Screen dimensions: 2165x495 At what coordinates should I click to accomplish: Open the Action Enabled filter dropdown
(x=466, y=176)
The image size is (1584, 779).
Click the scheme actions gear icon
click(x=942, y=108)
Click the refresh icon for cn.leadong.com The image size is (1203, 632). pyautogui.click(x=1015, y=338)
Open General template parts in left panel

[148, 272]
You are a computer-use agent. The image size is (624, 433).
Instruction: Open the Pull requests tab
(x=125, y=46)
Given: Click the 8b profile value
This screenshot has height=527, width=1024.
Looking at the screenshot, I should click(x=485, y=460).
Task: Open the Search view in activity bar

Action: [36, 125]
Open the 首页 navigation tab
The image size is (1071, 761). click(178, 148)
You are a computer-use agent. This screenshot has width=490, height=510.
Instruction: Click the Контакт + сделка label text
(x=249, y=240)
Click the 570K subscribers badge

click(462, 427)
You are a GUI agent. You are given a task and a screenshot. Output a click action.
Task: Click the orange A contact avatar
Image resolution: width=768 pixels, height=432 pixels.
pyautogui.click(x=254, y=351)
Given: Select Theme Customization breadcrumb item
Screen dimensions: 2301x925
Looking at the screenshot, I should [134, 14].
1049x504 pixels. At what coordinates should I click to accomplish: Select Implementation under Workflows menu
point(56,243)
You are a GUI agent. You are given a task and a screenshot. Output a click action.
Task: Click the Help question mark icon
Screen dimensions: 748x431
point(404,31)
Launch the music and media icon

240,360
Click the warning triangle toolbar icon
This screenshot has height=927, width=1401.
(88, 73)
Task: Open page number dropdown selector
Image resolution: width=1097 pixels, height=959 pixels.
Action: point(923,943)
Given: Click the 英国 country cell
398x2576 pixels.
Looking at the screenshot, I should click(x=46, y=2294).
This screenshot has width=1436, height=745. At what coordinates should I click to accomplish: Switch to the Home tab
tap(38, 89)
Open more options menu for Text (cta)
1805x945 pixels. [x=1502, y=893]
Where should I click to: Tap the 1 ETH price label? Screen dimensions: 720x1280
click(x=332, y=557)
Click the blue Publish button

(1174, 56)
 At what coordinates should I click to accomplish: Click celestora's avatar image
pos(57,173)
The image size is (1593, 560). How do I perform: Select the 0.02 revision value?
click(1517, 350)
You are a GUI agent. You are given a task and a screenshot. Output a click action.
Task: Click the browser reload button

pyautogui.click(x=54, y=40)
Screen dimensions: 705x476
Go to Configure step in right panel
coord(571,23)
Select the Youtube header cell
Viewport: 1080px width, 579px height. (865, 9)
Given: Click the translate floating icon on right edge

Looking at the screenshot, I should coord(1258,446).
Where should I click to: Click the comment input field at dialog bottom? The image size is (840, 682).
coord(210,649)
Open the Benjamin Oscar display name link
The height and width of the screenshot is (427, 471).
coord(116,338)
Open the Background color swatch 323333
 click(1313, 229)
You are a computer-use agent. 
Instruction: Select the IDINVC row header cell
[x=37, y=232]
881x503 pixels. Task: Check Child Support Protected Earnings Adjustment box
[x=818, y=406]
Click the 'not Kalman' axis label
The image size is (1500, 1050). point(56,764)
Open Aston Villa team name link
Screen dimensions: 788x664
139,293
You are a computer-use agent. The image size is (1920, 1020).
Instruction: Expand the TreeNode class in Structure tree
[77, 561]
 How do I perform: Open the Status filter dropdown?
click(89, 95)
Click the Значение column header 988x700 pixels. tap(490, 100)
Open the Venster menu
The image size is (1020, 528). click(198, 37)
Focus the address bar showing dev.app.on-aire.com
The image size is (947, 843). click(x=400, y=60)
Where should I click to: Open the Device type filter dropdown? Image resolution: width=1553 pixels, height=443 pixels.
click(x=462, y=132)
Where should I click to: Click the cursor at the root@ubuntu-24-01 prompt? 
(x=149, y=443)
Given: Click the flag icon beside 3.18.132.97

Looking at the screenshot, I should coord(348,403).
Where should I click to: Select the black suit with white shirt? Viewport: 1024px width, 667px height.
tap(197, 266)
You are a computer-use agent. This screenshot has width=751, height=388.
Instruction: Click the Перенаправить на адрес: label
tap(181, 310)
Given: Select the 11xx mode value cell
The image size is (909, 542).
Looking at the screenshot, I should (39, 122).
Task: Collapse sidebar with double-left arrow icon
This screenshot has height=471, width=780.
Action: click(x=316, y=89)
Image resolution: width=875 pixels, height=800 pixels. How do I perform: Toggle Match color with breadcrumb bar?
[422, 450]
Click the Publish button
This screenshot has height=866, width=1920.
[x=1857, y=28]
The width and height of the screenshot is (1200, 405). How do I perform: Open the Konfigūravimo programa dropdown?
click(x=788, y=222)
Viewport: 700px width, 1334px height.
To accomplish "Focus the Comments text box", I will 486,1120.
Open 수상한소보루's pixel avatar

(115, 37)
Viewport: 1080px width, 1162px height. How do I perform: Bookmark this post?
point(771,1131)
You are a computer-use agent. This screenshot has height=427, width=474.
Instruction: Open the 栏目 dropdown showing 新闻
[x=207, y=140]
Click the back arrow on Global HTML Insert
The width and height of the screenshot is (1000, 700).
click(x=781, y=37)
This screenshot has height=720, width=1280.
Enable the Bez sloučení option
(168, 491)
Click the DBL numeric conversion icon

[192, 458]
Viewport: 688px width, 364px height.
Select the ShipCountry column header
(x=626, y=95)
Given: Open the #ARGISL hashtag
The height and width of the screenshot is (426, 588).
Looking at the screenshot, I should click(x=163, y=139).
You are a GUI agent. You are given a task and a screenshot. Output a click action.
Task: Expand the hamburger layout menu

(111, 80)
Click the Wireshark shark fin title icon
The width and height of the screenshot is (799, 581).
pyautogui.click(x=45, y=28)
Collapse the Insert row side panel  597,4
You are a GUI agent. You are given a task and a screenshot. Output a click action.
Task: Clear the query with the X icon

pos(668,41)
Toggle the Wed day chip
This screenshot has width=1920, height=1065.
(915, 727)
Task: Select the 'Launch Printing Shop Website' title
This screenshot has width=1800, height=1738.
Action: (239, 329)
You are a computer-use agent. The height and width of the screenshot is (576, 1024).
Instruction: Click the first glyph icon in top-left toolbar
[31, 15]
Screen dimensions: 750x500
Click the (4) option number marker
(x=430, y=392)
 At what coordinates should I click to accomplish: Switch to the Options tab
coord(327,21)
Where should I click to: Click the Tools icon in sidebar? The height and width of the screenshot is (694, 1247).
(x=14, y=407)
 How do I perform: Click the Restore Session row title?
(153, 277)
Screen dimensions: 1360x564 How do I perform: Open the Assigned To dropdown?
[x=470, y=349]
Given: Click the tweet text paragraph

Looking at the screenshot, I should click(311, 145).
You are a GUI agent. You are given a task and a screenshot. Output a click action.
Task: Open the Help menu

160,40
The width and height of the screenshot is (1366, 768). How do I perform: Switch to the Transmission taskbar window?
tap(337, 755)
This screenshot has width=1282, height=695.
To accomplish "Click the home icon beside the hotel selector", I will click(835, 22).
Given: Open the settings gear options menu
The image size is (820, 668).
□ □ □ □ □ □ □
__TASK PROMPT__: This calls for all of the entries above, repeated exactly.

__ANSWER TO THIS PROBLEM__:
Screen dimensions: 2165x495 At what coordinates should I click to accomplish: Open the Action Enabled filter dropdown
(x=466, y=176)
The image size is (1584, 779).
Click the scheme actions gear icon
click(x=942, y=108)
Click the refresh icon for cn.leadong.com The image size is (1203, 632). pyautogui.click(x=1015, y=338)
Open General template parts in left panel

[148, 272]
You are a computer-use agent. The image size is (624, 433).
Instruction: Open the Pull requests tab
(x=125, y=46)
Given: Click the 8b profile value
This screenshot has height=527, width=1024.
Looking at the screenshot, I should click(x=485, y=460).
Task: Open the Search view in activity bar

Action: [36, 125]
Open the 首页 navigation tab
The image size is (1071, 761). click(178, 148)
You are a computer-use agent. This screenshot has width=490, height=510.
Instruction: Click the Контакт + сделка label text
(x=249, y=240)
Click the 570K subscribers badge

click(462, 427)
You are a GUI agent. You are given a task and a screenshot. Output a click action.
Task: Click the orange A contact avatar
Image resolution: width=768 pixels, height=432 pixels.
pyautogui.click(x=254, y=351)
Given: Select Theme Customization breadcrumb item
Screen dimensions: 2301x925
Looking at the screenshot, I should [134, 14].
1049x504 pixels. At what coordinates should I click to accomplish: Select Implementation under Workflows menu
point(56,243)
You are a GUI agent. You are given a task and a screenshot. Output a click action.
Task: Click the Help question mark icon
Screen dimensions: 748x431
point(404,31)
Launch the music and media icon

240,360
Click the warning triangle toolbar icon
This screenshot has height=927, width=1401.
(88, 73)
Task: Open page number dropdown selector
Image resolution: width=1097 pixels, height=959 pixels.
Action: point(923,943)
Given: Click the 英国 country cell
398x2576 pixels.
Looking at the screenshot, I should click(x=46, y=2294).
This screenshot has width=1436, height=745. At what coordinates should I click to accomplish: Switch to the Home tab
tap(38, 89)
Open more options menu for Text (cta)
1805x945 pixels. [x=1502, y=893]
Where should I click to: Tap the 1 ETH price label? Screen dimensions: 720x1280
click(x=332, y=557)
Click the blue Publish button

(1174, 56)
 At what coordinates should I click to accomplish: Click celestora's avatar image
pos(57,173)
The image size is (1593, 560). How do I perform: Select the 0.02 revision value?
click(1517, 350)
You are a GUI agent. You are given a task and a screenshot. Output a click action.
Task: Click the browser reload button

pyautogui.click(x=54, y=40)
Screen dimensions: 705x476
Go to Configure step in right panel
coord(571,23)
Select the Youtube header cell
Viewport: 1080px width, 579px height. (865, 9)
Given: Click the translate floating icon on right edge

Looking at the screenshot, I should coord(1258,446).
Where should I click to: Click the comment input field at dialog bottom? The image size is (840, 682).
coord(210,649)
Open the Benjamin Oscar display name link
The height and width of the screenshot is (427, 471).
coord(116,338)
Open the Background color swatch 323333
 click(1313, 229)
You are a computer-use agent. 
Instruction: Select the IDINVC row header cell
[x=37, y=232]
881x503 pixels. Task: Check Child Support Protected Earnings Adjustment box
[x=818, y=406]
Click the 'not Kalman' axis label
The image size is (1500, 1050). point(56,764)
Open Aston Villa team name link
Screen dimensions: 788x664
139,293
You are a computer-use agent. The image size is (1920, 1020).
Instruction: Expand the TreeNode class in Structure tree
[77, 561]
 How do I perform: Open the Status filter dropdown?
click(89, 95)
Click the Значение column header 988x700 pixels. tap(490, 100)
Open the Venster menu
The image size is (1020, 528). click(198, 37)
Focus the address bar showing dev.app.on-aire.com
The image size is (947, 843). click(x=400, y=60)
Where should I click to: Open the Device type filter dropdown? Image resolution: width=1553 pixels, height=443 pixels.
click(x=462, y=132)
Where should I click to: Click the cursor at the root@ubuntu-24-01 prompt? 
(x=149, y=443)
Given: Click the flag icon beside 3.18.132.97

Looking at the screenshot, I should coord(348,403).
Where should I click to: Select the black suit with white shirt? Viewport: 1024px width, 667px height.
tap(197, 266)
You are a computer-use agent. This screenshot has width=751, height=388.
Instruction: Click the Перенаправить на адрес: label
tap(181, 310)
Given: Select the 11xx mode value cell
The image size is (909, 542).
Looking at the screenshot, I should (39, 122).
Task: Collapse sidebar with double-left arrow icon
This screenshot has height=471, width=780.
Action: click(x=316, y=89)
Image resolution: width=875 pixels, height=800 pixels. How do I perform: Toggle Match color with breadcrumb bar?
[422, 450]
Click the Publish button
This screenshot has height=866, width=1920.
[x=1857, y=28]
The width and height of the screenshot is (1200, 405). How do I perform: Open the Konfigūravimo programa dropdown?
click(x=788, y=222)
Viewport: 700px width, 1334px height.
To accomplish "Focus the Comments text box", I will 486,1120.
Open 수상한소보루's pixel avatar

(115, 37)
Viewport: 1080px width, 1162px height. How do I perform: Bookmark this post?
point(771,1131)
You are a computer-use agent. This screenshot has height=427, width=474.
Instruction: Open the 栏目 dropdown showing 新闻
[x=207, y=140]
Click the back arrow on Global HTML Insert
The width and height of the screenshot is (1000, 700).
click(x=781, y=37)
This screenshot has height=720, width=1280.
Enable the Bez sloučení option
(168, 491)
Click the DBL numeric conversion icon

[192, 458]
Viewport: 688px width, 364px height.
Select the ShipCountry column header
(x=626, y=95)
Given: Open the #ARGISL hashtag
The height and width of the screenshot is (426, 588).
Looking at the screenshot, I should click(x=163, y=139).
You are a GUI agent. You are given a task and a screenshot. Output a click action.
Task: Expand the hamburger layout menu

(111, 80)
Click the Wireshark shark fin title icon
The width and height of the screenshot is (799, 581).
pyautogui.click(x=45, y=28)
Collapse the Insert row side panel  597,4
You are a GUI agent. You are given a task and a screenshot. Output a click action.
Task: Clear the query with the X icon

pos(668,41)
Toggle the Wed day chip
This screenshot has width=1920, height=1065.
(915, 727)
Task: Select the 'Launch Printing Shop Website' title
This screenshot has width=1800, height=1738.
Action: (239, 329)
You are a computer-use agent. The height and width of the screenshot is (576, 1024).
Instruction: Click the first glyph icon in top-left toolbar
[31, 15]
Screen dimensions: 750x500
Click the (4) option number marker
(x=430, y=392)
 At what coordinates should I click to accomplish: Switch to the Options tab
coord(327,21)
Where should I click to: Click the Tools icon in sidebar? The height and width of the screenshot is (694, 1247).
(x=14, y=407)
 How do I perform: Click the Restore Session row title?
(153, 277)
Screen dimensions: 1360x564 How do I perform: Open the Assigned To dropdown?
[x=470, y=349]
Given: Click the tweet text paragraph

Looking at the screenshot, I should click(311, 145).
You are a GUI agent. You are given a task and a screenshot. Output a click action.
Task: Open the Help menu

160,40
The width and height of the screenshot is (1366, 768). How do I perform: Switch to the Transmission taskbar window?
tap(337, 755)
This screenshot has width=1282, height=695.
To accomplish "Click the home icon beside the hotel selector", I will click(835, 22).
Given: Open the settings gear options menu
The image size is (820, 668).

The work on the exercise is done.